Donahue v. Phillips Petroleum Co.

ROSS, Senior Circuit Judge,

dissenting.

I respectfully dissent. The majority holds that Phillips’ duty to warn the Dona-hues was properly submitted to the jury. It reaches this conclusion despite the fact that Phillips sold its product in huge storage tanks to Williams Pipeline; despite the fact that Williams Pipeline had been in the propane business for more than thirty years, had sophisticated chemists on its staff who knew that hydrocarbons (of which ethyl mercaptan is one) had a tendency to oxidize, and possessed material safety data sheets furnished by Phillips listing oxidizing materials incompatible to ethyl mercaptan as part of an employee safety manual; and despite Ronald Donahue’s testimony that he smelled a fleeting “faint whiff” of what he identified as LP gas on the stairs to the basement of the farmhouse the day before the explosion. I cannot agree that the bulk supplier/learned intermediary doctrine does not apply in Missouri and would reverse and remand the case with directions to submit Phillips’ tendered instruction D to the jury.

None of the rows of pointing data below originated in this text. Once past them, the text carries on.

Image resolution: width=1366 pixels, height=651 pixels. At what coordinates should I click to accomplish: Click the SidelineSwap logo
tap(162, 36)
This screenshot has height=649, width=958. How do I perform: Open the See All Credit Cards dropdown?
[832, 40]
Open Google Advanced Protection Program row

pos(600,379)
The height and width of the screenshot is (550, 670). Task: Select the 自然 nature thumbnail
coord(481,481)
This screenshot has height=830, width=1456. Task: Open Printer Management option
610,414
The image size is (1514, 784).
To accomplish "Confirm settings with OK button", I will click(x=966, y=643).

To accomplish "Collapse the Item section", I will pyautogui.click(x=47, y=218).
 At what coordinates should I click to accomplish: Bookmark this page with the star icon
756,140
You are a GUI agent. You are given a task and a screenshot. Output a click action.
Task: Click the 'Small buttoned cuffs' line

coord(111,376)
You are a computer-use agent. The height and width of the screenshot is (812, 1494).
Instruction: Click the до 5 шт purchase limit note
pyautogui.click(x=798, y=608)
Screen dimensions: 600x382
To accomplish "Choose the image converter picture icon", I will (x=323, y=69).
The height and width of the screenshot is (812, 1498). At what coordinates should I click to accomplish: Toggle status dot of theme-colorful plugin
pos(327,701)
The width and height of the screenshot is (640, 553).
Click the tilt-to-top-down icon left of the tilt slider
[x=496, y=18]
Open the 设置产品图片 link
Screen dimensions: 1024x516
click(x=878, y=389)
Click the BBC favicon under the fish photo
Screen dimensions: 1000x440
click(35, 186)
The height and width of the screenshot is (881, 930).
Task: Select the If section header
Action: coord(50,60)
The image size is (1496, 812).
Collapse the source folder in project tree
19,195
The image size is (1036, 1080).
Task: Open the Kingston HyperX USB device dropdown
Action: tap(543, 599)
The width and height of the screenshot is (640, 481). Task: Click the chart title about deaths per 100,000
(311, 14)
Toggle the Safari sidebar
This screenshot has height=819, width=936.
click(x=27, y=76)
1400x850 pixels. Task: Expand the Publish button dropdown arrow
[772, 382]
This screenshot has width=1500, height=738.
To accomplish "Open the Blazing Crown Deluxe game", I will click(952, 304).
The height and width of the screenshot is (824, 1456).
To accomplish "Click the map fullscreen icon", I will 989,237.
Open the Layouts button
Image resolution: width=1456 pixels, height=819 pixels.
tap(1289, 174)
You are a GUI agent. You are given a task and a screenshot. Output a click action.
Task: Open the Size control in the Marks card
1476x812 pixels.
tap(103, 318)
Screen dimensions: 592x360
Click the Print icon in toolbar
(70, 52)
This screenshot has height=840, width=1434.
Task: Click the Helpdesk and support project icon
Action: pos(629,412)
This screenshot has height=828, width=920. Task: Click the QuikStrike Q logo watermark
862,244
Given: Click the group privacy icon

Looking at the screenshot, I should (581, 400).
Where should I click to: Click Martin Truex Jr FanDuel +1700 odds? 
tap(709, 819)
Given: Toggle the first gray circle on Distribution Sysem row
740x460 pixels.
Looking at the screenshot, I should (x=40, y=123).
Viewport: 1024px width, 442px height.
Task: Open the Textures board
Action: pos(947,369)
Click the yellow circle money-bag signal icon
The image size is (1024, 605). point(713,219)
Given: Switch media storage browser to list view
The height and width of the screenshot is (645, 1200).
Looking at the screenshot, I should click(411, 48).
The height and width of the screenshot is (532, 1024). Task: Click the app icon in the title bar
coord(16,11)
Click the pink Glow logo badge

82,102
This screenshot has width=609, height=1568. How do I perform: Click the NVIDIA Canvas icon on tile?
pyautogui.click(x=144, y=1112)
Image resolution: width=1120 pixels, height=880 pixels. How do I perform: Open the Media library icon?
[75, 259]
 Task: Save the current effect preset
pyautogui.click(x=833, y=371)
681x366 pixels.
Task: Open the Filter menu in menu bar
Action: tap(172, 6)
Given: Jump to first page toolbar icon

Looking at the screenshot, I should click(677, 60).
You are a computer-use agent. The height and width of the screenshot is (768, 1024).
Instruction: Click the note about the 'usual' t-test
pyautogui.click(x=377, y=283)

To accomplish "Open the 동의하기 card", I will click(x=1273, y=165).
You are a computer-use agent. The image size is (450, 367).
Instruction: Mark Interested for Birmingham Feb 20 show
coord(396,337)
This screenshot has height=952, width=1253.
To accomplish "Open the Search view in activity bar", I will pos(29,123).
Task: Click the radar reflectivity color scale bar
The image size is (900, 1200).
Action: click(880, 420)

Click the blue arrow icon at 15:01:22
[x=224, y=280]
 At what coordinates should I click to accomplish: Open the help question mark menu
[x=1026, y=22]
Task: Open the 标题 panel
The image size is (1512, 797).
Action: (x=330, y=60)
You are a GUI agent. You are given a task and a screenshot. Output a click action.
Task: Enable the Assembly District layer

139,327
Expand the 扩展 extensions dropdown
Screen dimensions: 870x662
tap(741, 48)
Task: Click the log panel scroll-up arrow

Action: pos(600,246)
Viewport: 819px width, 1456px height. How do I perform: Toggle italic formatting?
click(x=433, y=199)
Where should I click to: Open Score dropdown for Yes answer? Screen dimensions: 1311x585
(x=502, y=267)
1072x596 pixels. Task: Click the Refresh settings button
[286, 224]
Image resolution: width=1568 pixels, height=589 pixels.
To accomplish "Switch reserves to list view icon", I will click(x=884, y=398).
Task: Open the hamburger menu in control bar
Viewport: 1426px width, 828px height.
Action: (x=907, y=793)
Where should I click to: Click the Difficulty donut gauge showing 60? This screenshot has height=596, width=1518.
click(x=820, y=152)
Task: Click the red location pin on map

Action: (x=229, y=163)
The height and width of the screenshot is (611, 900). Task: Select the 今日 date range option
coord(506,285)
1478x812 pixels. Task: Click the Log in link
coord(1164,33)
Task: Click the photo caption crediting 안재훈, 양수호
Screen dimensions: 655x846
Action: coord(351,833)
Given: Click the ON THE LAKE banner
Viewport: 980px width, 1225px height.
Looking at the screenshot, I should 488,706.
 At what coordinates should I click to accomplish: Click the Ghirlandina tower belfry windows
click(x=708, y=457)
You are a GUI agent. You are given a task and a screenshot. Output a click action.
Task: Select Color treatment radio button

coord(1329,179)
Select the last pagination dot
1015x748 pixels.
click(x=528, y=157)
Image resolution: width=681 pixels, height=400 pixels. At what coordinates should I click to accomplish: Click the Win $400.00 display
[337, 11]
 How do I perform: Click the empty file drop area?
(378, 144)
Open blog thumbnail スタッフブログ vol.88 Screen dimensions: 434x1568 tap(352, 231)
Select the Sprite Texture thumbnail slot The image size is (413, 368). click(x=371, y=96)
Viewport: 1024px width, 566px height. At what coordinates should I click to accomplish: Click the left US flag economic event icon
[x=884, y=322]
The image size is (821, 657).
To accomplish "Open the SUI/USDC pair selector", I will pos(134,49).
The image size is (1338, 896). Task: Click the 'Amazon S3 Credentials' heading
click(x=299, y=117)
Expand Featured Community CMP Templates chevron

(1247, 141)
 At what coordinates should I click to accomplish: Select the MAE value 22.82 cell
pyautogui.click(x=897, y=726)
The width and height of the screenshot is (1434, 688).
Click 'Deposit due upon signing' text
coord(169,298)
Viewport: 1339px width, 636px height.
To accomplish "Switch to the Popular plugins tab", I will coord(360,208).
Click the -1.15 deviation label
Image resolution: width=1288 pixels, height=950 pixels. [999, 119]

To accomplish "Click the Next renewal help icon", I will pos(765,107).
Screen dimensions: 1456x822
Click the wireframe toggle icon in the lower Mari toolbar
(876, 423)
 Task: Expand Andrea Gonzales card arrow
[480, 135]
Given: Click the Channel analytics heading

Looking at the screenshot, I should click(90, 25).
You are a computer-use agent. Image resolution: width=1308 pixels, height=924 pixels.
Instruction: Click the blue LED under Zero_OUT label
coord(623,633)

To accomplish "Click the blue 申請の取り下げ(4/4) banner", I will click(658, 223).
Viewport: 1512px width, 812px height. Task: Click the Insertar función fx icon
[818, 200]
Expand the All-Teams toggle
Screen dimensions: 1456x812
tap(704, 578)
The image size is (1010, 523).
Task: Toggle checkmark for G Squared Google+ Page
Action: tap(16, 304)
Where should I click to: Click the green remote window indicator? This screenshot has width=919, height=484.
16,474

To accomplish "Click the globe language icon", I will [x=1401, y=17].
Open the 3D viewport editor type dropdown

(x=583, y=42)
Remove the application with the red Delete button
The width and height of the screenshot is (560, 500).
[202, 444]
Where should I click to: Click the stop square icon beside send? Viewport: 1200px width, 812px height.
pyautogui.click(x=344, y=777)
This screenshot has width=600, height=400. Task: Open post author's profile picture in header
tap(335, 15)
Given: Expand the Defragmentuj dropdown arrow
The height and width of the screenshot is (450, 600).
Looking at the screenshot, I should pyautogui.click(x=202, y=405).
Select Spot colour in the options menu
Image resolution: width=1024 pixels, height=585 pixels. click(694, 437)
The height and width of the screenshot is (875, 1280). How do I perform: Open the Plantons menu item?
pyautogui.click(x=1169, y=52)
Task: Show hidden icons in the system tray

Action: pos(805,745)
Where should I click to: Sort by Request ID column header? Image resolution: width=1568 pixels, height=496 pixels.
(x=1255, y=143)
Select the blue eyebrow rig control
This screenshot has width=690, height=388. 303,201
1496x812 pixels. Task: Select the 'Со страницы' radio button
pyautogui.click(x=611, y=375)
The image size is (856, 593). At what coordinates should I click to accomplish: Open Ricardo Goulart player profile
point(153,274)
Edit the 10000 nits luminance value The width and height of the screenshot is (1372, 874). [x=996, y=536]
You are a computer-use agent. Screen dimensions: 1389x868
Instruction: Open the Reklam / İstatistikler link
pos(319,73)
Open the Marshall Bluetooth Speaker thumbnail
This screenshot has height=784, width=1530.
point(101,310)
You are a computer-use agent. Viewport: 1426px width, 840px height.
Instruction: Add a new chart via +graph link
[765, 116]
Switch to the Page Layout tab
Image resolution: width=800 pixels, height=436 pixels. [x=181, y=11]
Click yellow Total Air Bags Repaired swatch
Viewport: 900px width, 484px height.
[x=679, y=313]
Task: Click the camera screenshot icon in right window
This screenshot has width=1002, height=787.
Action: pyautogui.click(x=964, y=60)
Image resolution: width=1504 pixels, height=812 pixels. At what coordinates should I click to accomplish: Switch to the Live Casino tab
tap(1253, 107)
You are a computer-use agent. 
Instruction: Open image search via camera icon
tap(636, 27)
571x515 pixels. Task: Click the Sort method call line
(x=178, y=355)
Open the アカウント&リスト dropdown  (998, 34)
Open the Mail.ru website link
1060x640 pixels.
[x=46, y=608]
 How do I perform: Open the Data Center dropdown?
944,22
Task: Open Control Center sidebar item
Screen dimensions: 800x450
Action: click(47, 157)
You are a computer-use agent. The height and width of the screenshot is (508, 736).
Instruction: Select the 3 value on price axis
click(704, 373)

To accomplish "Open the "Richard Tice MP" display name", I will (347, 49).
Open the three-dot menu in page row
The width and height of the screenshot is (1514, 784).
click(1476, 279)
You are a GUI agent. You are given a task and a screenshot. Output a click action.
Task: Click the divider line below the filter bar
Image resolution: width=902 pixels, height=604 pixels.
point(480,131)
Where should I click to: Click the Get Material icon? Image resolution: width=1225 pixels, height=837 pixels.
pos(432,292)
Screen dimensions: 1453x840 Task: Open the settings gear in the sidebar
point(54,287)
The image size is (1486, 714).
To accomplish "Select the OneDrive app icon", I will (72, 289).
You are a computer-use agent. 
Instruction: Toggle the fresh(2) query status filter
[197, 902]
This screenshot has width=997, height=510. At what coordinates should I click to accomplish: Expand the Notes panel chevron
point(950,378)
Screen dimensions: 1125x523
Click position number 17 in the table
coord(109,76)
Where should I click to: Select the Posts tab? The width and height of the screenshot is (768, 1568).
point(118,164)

Other jurisdictions have applied the bulk supplier/learned intermediary defense in this situation. See Parkinson v. California Co., 255 F.2d 265, 268-69 (10th Cir.1958) (defendant manufacturer’s evidence, inter alia, that literature and trade publications read by or available to propane retailers contained information on chemical reaction sufficient where retailers knew, or in the exercise of reasonable diligence should have known, that reaction could possibly destroy propane’s odor); Jones v. Hittle Serv., Inc., 219 Kan. 627, 549 P.2d 1383, 1394 (1976) (where product is sold in bulk, manufacturer fulfills duty to ultimate customer when he ascertains that distributor is adequately trained, is familiar with properties of gas and safe methods of handling, and is capable of passing on his knowledge to customers); Hendrix v. Phillips Petroleum Co., 203 Kan. 140, 157, 453 P.2d 486, 499 (1969) (it was Phillips’ duty to ascertain that intermediary had been instructed to extent that it had reasonable knowledge under the circumstances, including ability to give appropriate advice to customers).

Because the gas was shipped in bulk, rather than individual units, it was obviously impossible for Phillips to affix a warning to the product which would reach the ultimate customer. The bulk wholesaler has no way of telling who the ultimate purchaser might be, and has no package on which to endorse any warning. Phillips cannot be held liable for its intermediary’s failure to *1015take advantage of, use, or impart to others information already within the intermediary’s knowledge. Hence, Phillips’ duty stopped with its vendee, Williams Pipeline. As a manufacturer, Phillips owes no duty to warn the ultimate customer and further, its failure to do so does not render the product defective. This is especially true when, as in this case, the plaintiff did not even purchase the gas but moved into a vacant house, the former tenants of which had purchased the gas from a dealer supplied by Williams.

Finally, I note that a warning that propane may be odorless in some circumstances would have had no effect here as Ronald Donahue actually smelled the gas in the area a day earlier.

Regardless, I submit that since it was impossible for Phillips to make the product carry its own message, whether or not Phillips was delinquent in training its distributor Williams Pipeline, should have been submitted to the jury as Phillips’ tendered instruction D.